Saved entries

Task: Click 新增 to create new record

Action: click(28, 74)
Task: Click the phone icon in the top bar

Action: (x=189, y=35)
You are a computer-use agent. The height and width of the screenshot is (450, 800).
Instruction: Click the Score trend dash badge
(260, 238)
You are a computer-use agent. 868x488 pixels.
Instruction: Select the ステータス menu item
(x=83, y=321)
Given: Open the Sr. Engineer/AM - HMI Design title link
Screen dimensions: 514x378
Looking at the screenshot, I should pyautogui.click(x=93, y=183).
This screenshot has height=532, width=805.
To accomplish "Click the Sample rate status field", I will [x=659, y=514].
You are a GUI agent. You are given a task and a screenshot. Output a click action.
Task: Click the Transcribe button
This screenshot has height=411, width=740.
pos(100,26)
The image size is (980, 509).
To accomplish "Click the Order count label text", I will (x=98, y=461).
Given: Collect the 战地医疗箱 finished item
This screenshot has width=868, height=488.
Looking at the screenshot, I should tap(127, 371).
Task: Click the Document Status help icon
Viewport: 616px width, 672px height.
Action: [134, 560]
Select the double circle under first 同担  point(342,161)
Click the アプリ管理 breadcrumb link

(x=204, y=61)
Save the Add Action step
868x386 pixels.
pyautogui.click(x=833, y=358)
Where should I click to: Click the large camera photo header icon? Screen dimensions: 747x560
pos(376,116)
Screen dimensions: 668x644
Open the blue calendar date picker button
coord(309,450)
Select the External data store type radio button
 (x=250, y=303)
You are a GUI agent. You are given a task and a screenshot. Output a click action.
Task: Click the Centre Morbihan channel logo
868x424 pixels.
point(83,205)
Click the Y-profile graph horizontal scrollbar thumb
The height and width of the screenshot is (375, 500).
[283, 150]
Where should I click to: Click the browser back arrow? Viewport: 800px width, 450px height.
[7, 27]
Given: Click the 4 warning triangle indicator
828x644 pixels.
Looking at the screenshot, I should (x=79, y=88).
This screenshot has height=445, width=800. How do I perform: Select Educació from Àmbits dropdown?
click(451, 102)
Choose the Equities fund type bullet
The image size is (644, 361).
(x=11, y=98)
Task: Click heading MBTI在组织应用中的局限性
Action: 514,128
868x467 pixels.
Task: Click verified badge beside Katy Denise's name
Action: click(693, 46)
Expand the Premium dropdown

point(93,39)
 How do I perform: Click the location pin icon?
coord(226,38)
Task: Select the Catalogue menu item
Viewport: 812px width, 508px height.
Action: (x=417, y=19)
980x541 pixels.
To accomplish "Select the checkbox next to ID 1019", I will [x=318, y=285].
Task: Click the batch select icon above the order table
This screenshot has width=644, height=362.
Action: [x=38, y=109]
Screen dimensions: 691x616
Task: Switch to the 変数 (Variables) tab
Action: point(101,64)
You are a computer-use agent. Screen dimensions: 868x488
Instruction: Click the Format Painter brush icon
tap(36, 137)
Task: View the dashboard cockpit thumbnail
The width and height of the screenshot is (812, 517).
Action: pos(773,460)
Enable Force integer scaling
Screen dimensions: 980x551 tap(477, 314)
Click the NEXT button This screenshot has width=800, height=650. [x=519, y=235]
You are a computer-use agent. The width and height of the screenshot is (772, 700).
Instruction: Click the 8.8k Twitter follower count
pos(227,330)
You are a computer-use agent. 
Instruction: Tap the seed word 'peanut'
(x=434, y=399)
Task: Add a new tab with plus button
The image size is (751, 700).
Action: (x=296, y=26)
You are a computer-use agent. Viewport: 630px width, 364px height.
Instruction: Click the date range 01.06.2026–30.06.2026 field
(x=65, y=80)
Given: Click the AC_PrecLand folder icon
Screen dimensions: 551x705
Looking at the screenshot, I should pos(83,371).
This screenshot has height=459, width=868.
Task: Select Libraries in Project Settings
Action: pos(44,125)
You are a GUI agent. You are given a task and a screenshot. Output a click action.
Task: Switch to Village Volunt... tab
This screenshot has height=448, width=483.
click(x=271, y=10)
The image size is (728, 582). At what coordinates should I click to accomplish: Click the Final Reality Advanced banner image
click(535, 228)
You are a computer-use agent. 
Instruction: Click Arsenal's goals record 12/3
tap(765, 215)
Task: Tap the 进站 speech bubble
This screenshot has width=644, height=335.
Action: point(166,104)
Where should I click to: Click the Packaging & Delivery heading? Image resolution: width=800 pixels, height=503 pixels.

## Task to complete
Please lay out the records from the first line up to and including the line with "Looking at the screenshot, I should (x=79, y=88)." as a numbered list, omitting blank lines.

## Output of the task
1. Task: Click 新增 to create new record
2. Action: click(28, 74)
3. Task: Click the phone icon in the top bar
4. Action: (x=189, y=35)
5. You are a computer-use agent. The height and width of the screenshot is (450, 800).
6. Instruction: Click the Score trend dash badge
7. (260, 238)
8. You are a computer-use agent. 868x488 pixels.
9. Instruction: Select the ステータス menu item
10. (x=83, y=321)
11. Given: Open the Sr. Engineer/AM - HMI Design title link
12. Screen dimensions: 514x378
13. Looking at the screenshot, I should pyautogui.click(x=93, y=183).
14. This screenshot has height=532, width=805.
15. To accomplish "Click the Sample rate status field", I will [x=659, y=514].
16. You are a GUI agent. You are given a task and a screenshot. Output a click action.
17. Task: Click the Transcribe button
18. This screenshot has height=411, width=740.
19. pos(100,26)
20. The image size is (980, 509).
21. To accomplish "Click the Order count label text", I will (x=98, y=461).
22. Given: Collect the 战地医疗箱 finished item
23. This screenshot has width=868, height=488.
24. Looking at the screenshot, I should tap(127, 371).
25. Task: Click the Document Status help icon
26. Viewport: 616px width, 672px height.
27. Action: [134, 560]
28. Select the double circle under first 同担  point(342,161)
29. Click the アプリ管理 breadcrumb link
30. (x=204, y=61)
31. Save the Add Action step
32. 868x386 pixels.
33. pyautogui.click(x=833, y=358)
34. Where should I click to: Click the large camera photo header icon? Screen dimensions: 747x560
35. pos(376,116)
36. Screen dimensions: 668x644
37. Open the blue calendar date picker button
38. coord(309,450)
39. Select the External data store type radio button
40.  (x=250, y=303)
41. You are a GUI agent. You are given a task and a screenshot. Output a click action.
42. Task: Click the Centre Morbihan channel logo
43. 868x424 pixels.
44. point(83,205)
45. Click the Y-profile graph horizontal scrollbar thumb
46. The height and width of the screenshot is (375, 500).
47. [283, 150]
48. Where should I click to: Click the browser back arrow? Viewport: 800px width, 450px height.
49. [7, 27]
50. Given: Click the 4 warning triangle indicator
51. 828x644 pixels.
52. Looking at the screenshot, I should (x=79, y=88).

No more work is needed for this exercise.